Blade-opening arrowheads, like conventional fixed blade arrowheads
generally have an elongated arrowhead body, a tip end, and a
threaded opposite end. The blades of blade-opening arrowheads have
an attachment end which attaches the blades to the arrowhead body
by a pivot pin, so that the blades can pivot or rotate in a plane
between a first selectable position--the retracted position, and a
second selectable position--the open position. Blade-opening
arrowheads also come in a variety of different types and styles.
The blades of the most common type of blade-opening arrowheads,
when in the retracted position have a leading blade end positioned
near the tip of the arrowhead that protrudes outward from the
arrowhead body, and is sometimes shaped like a wing. The leading
blade ends of the most common type of blade-opening arrowheads,
rotate away from the arrowhead body in a rearward direction when
penetrating an animal. Particularly, the leading blade ends catch
on the animal's surface and serve to lever or rotate the blades
into the open position, thus exposing the sharp cutting edges of
the blades and cutting the animal. The blades of blade-opening
arrowheads are also received in blade slots, which are machined or
formed into the side of the arrowhead body.

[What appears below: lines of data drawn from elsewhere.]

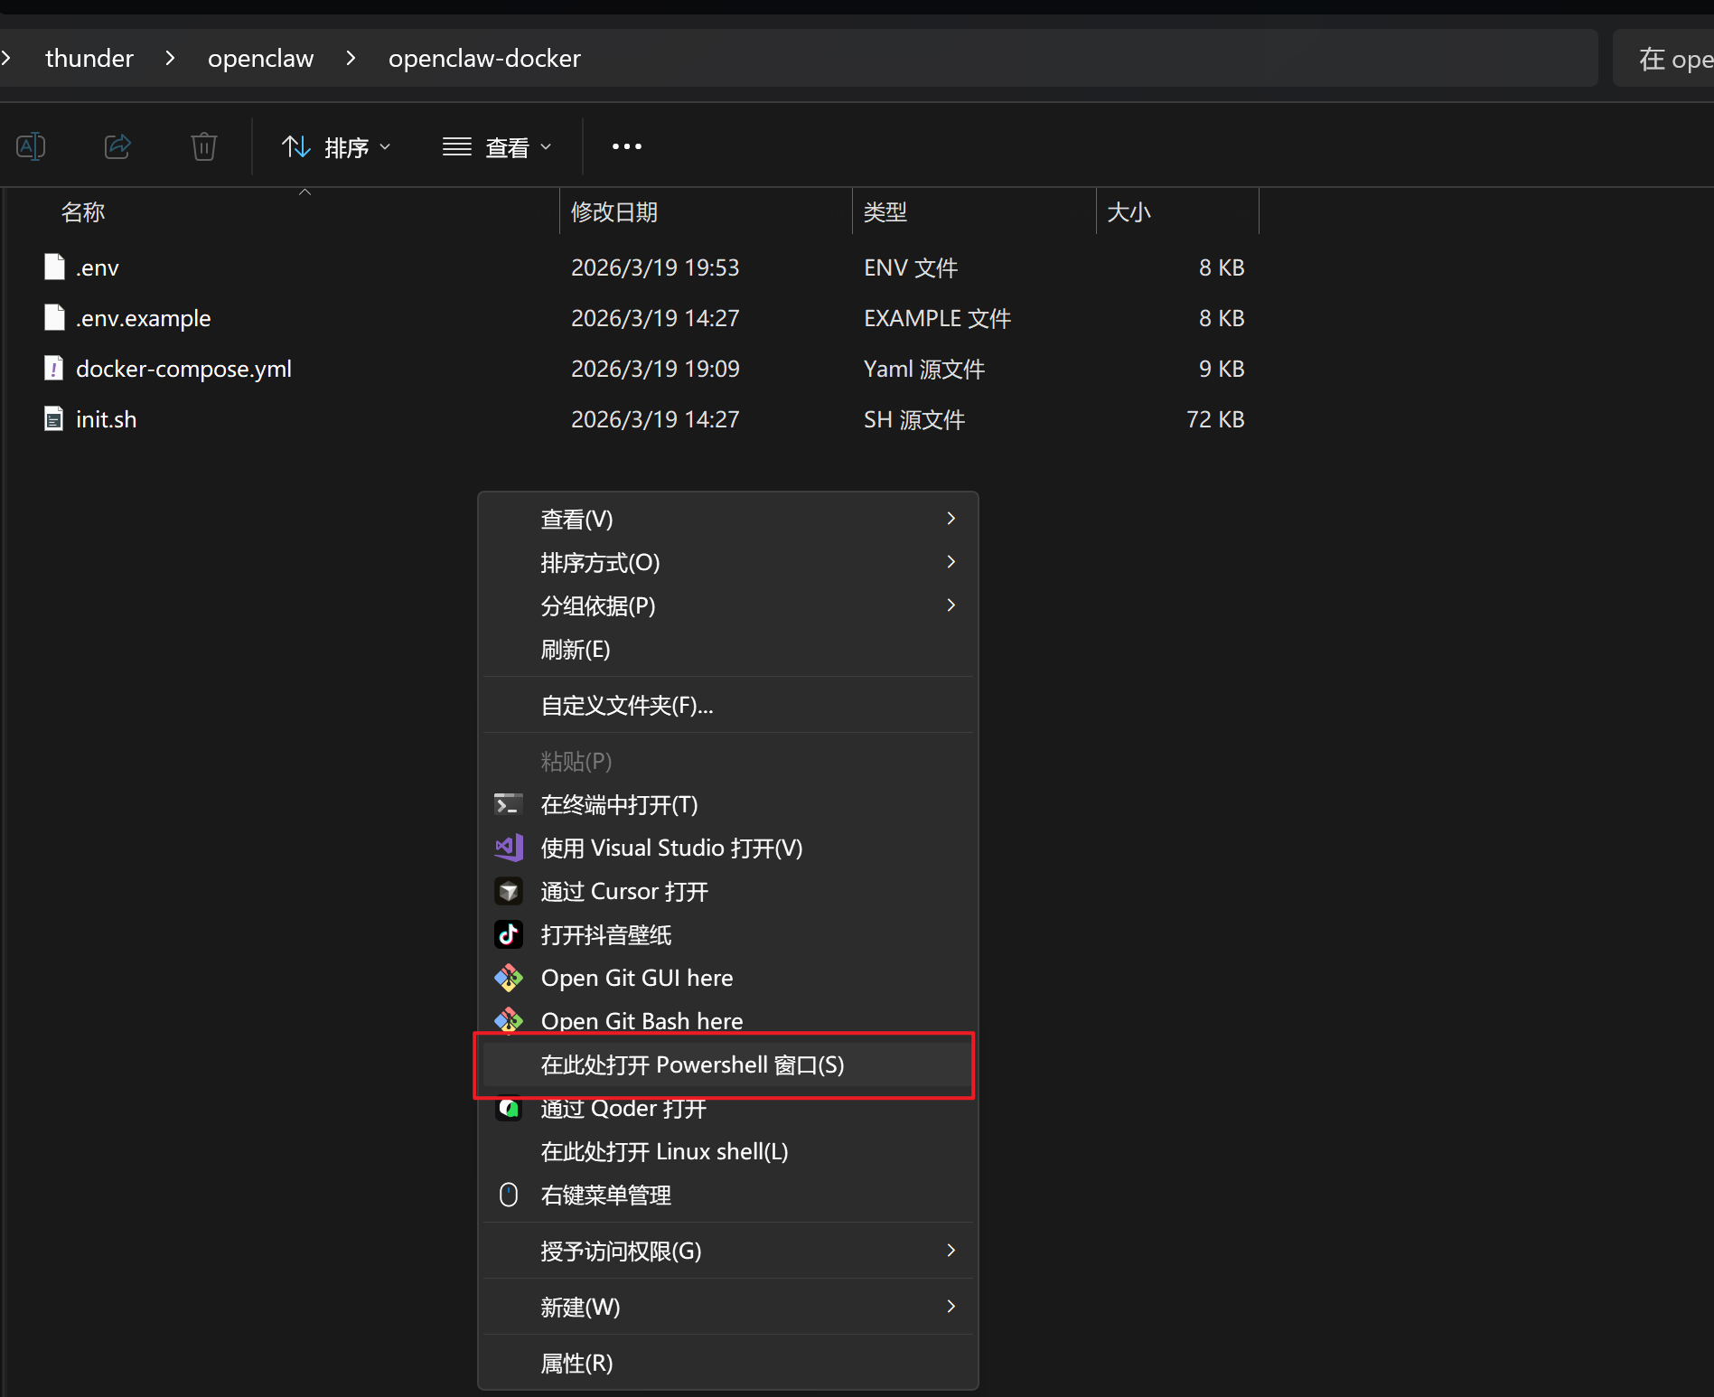This screenshot has width=1714, height=1397.
Task: Click 属性(R) properties entry
Action: 576,1363
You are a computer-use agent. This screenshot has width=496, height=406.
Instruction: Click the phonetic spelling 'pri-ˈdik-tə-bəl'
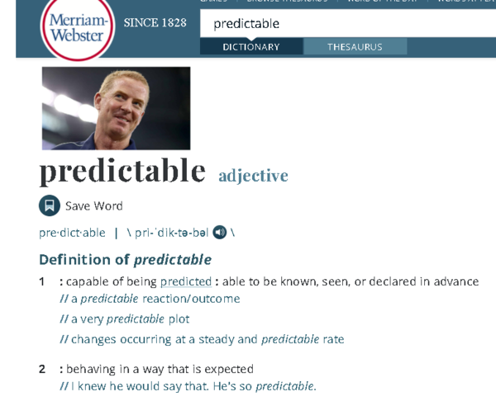171,233
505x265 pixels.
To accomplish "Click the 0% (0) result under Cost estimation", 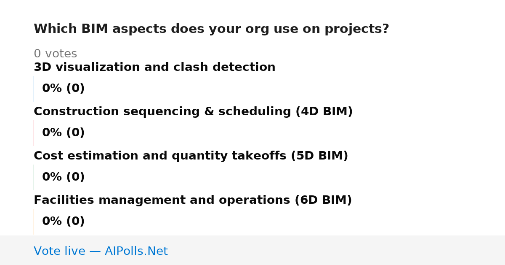I will pos(64,177).
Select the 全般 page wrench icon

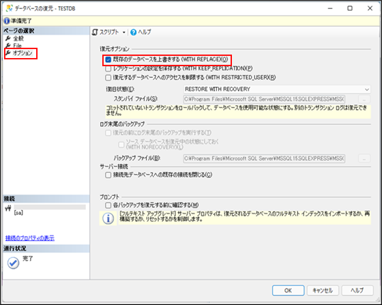click(8, 38)
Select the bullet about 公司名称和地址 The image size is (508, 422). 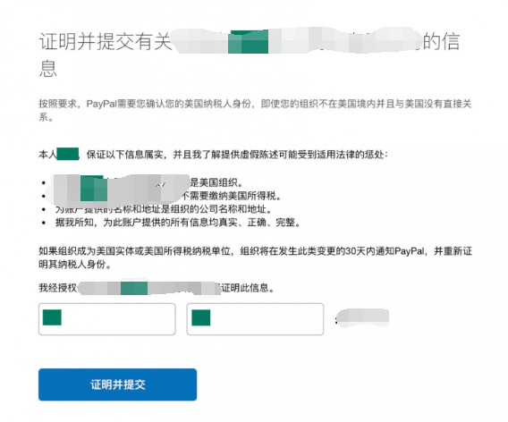pos(157,209)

Blade-opening arrowheads for hunting big game must be non-barbing,
wherein the blades when in the open position must not inhibit or
prevent arrow extraction from a game animal by barbing into the
animal tissue. This makes it so non-fatally wounded animals can
easily pull out an arrow still lodged in them. For a blade-opening
arrowhead to be non-barbing, the pivotal blades must rotate forward
from the open position to an angle greater than ninety degrees, as
measured between the rear edge of each blade and a location on the
arrow shaft rearward of the blades.
Blade-opening arrowheads generally do not penetrate as deep as
conventional fixed-blade arrowheads. This has a variety of causes,
one in particular occurs when the blades are non-radially aligned
with respect to the longitudinal axis of the arrowhead body such
that a net pulling force is exerted on each blade when penetrating
an object which causes the arrowhead to spin or twist. Spinning
reduces penetration by driving the flat blade sides into uncut
tissue, which causes friction and therefore depletes kinetic energy
that could otherwise further penetration. Non-radial blade
alignment is created when the blades are not situated in line with
a radius line extending from the longitudinal center of mass of the
arrowhead body or the longitudinal axis, to the exterior surface of
the arrowhead body. The rate of spin or the spin capacity of
conventional blade-opening arrowheads is limited to the extent of
the pulling force exerted upon on the arrowhead body by non-radial
aligned blades.
Reduced penetration in blade-opening arrowheads can be both
desirable and undesirable depending on the type of game animal
hunted and the type of wound channel desired. Reduced penetration
from spinning when hunting big game animals is generally
undesirable, unless the archer is shooting an extremely powerful
bow and complete arrow pass-through is assured, and then a twisted
wound channel with possibly more tissue damage may be desirable.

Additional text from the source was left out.